With the pictures omitted, write out the entries that follow exactly as they stand.

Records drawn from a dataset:
:::

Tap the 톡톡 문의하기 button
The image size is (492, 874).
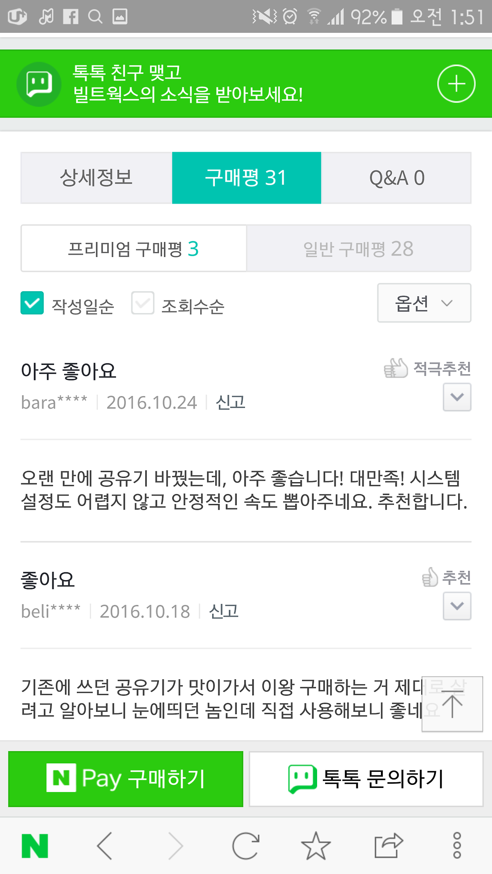coord(366,779)
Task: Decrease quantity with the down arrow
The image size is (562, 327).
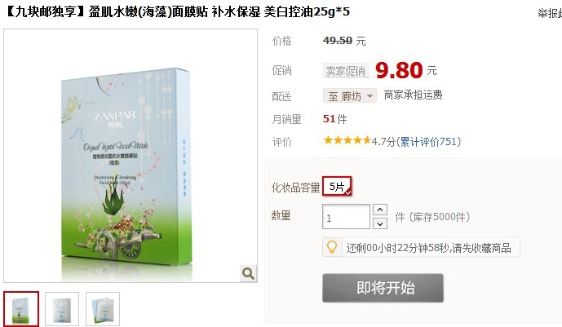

:::

**RESULT:**
Tap the 톡톡 문의하기 button
The image size is (492, 874).
coord(366,779)
Task: Decrease quantity with the down arrow
The image size is (562, 327).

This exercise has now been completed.